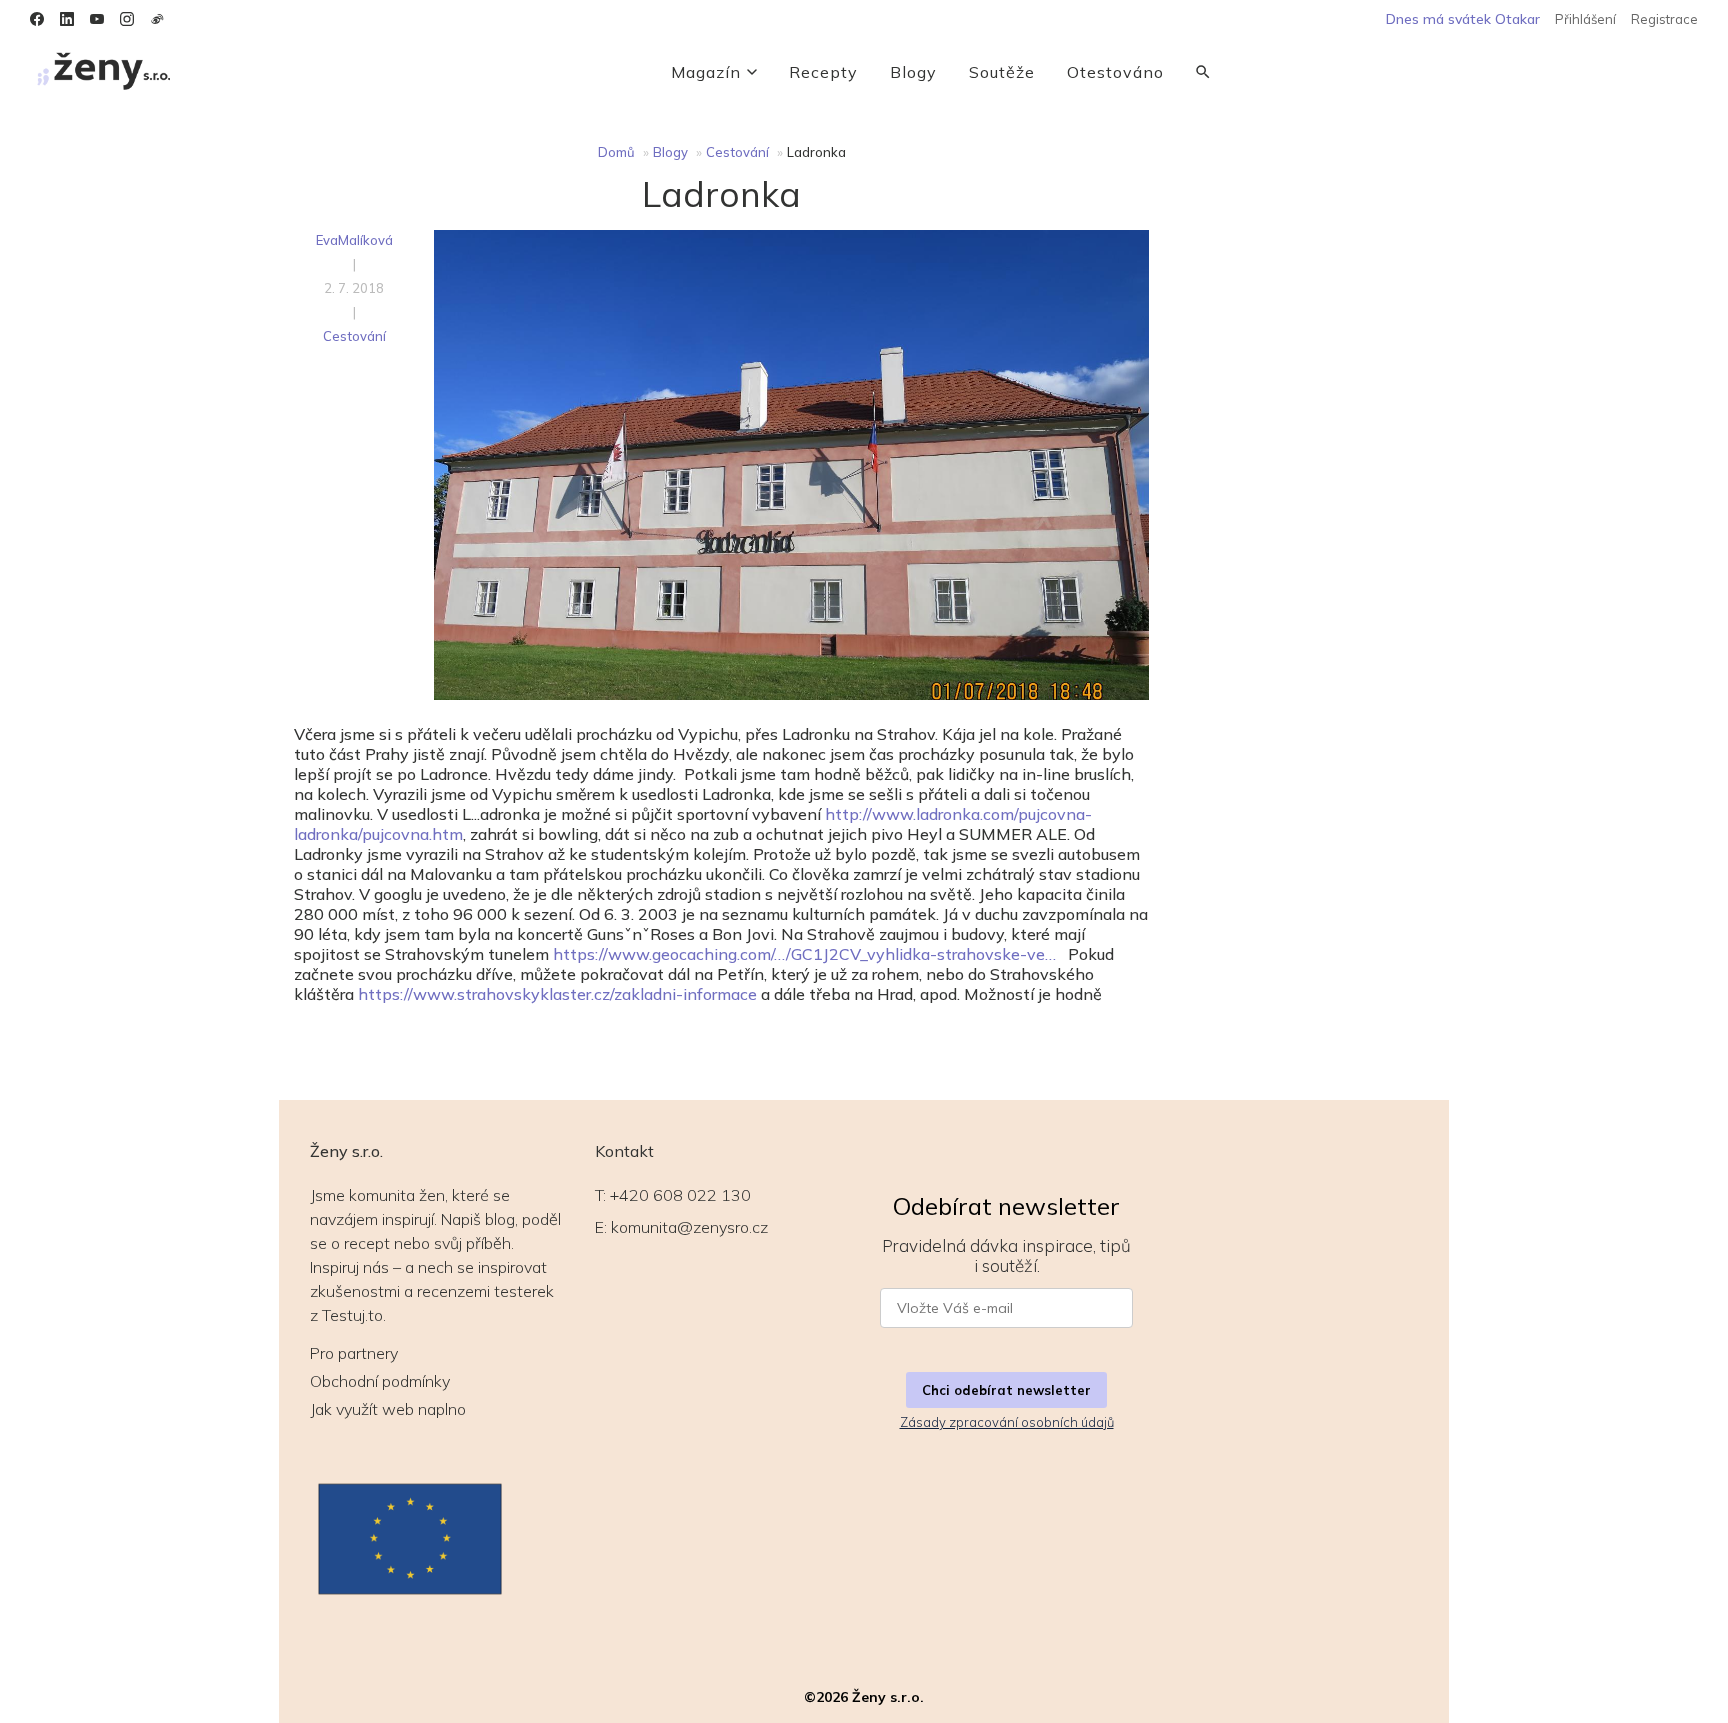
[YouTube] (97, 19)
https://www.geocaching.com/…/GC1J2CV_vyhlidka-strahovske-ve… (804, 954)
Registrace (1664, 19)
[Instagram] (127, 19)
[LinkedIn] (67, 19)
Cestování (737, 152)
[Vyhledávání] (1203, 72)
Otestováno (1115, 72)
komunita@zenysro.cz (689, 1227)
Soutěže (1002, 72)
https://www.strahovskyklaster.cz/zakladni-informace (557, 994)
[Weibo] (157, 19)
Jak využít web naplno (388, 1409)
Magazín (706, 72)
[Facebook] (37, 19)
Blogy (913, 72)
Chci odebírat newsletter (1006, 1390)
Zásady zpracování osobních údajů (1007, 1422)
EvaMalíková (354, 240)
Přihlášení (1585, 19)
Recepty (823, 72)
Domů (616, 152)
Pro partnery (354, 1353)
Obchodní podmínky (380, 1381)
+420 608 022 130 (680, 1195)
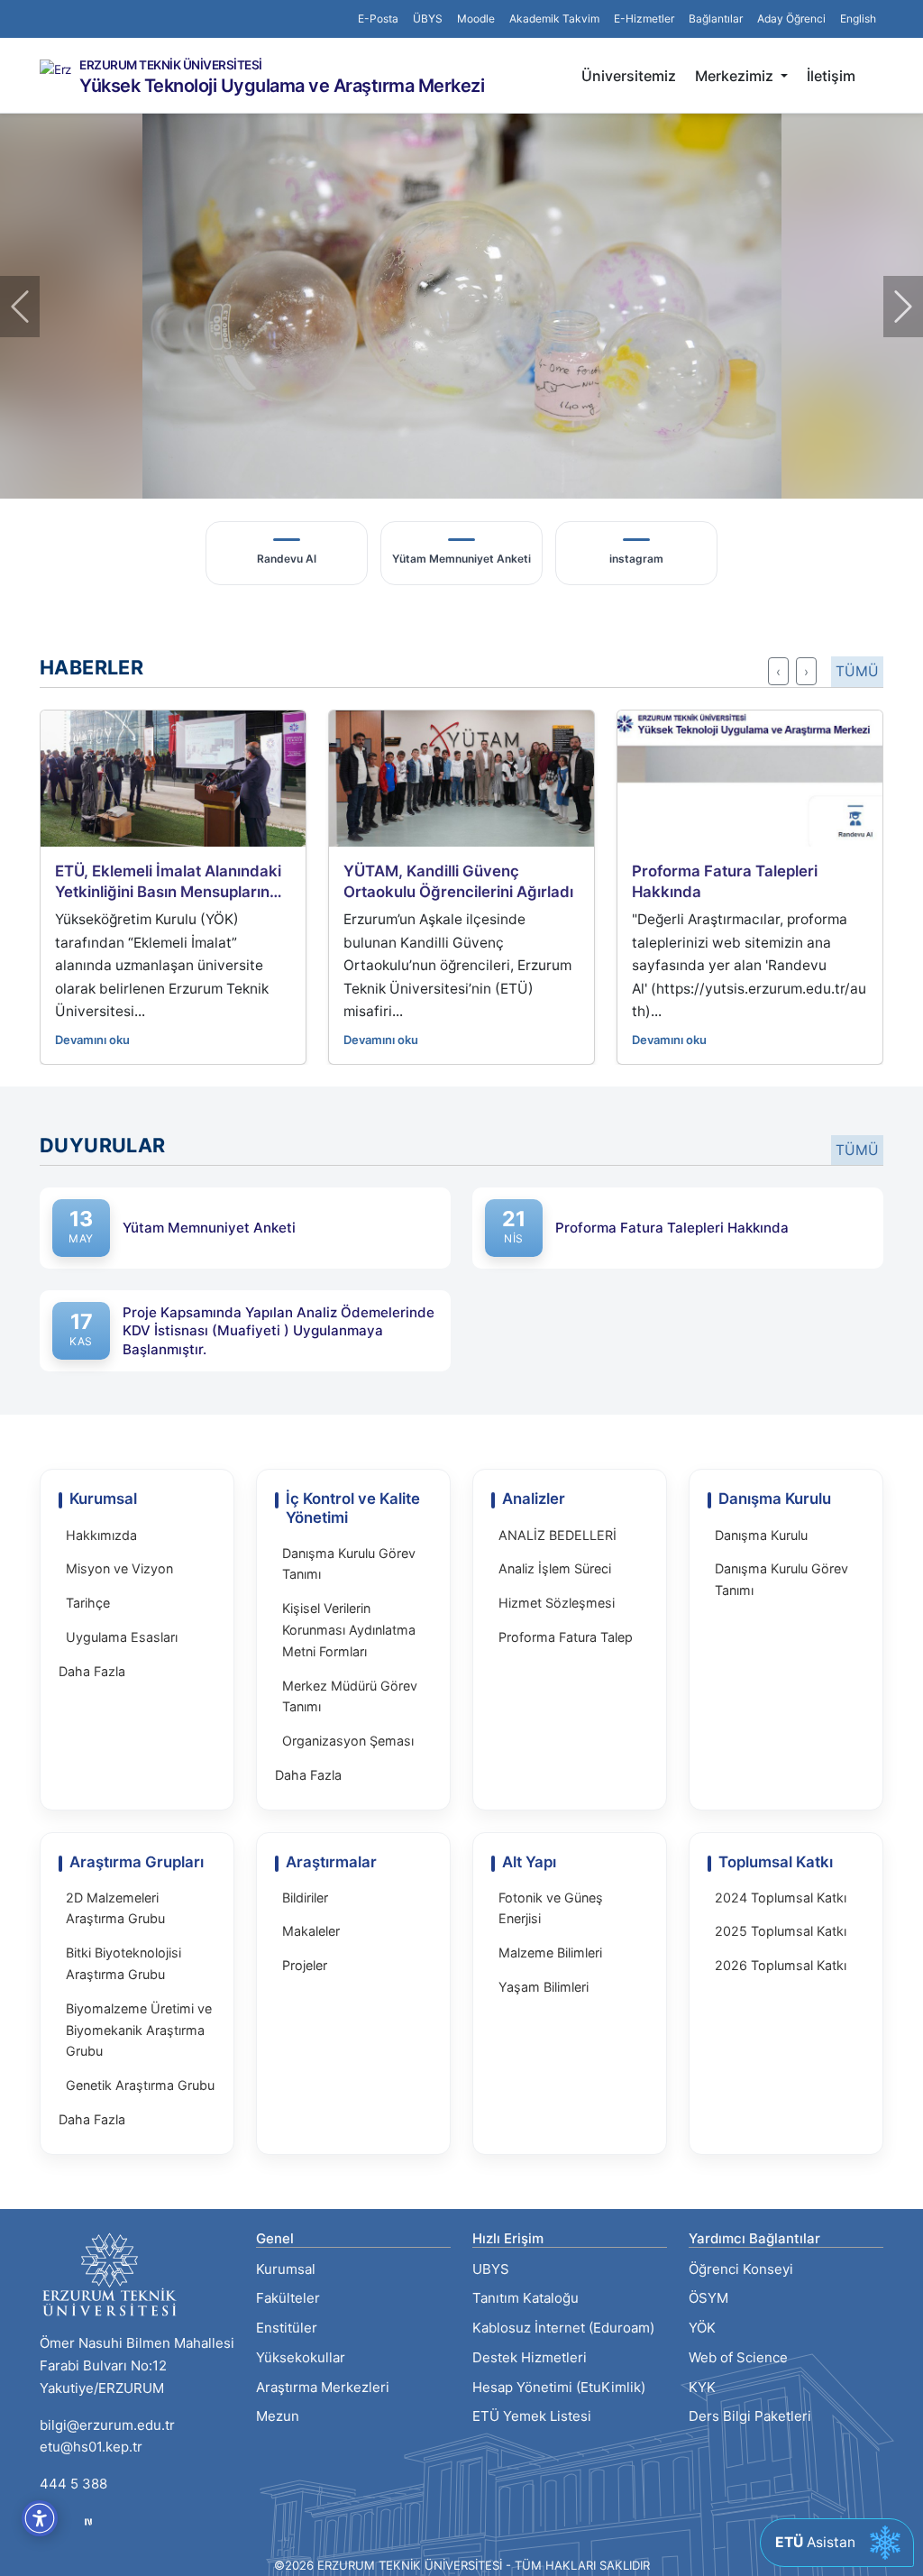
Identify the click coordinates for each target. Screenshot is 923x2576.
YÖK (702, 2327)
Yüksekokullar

What to produce →
Output the records exactly, and let none of their pictures appear in the copy.

Answer section →
[YouTube] (97, 19)
https://www.geocaching.com/…/GC1J2CV_vyhlidka-strahovske-ve… (804, 954)
Registrace (1664, 19)
[Instagram] (127, 19)
[LinkedIn] (67, 19)
Cestování (737, 152)
[Vyhledávání] (1203, 72)
Otestováno (1115, 72)
komunita@zenysro.cz (689, 1227)
Soutěže (1002, 72)
https://www.strahovskyklaster.cz/zakladni-informace (557, 994)
[Weibo] (157, 19)
Jak využít web naplno (388, 1409)
Magazín (706, 72)
[Facebook] (37, 19)
Blogy (913, 72)
Chci odebírat newsletter (1006, 1390)
Zásady zpracování osobních údajů (1007, 1422)
EvaMalíková (354, 240)
Přihlášení (1585, 19)
Recepty (823, 72)
Domů (616, 152)
Pro partnery (354, 1353)
Obchodní podmínky (380, 1381)
+420 608 022 130 (680, 1195)
Identify the click coordinates for each target. Screenshot is 923x2576.
YÖK (702, 2327)
Yüksekokullar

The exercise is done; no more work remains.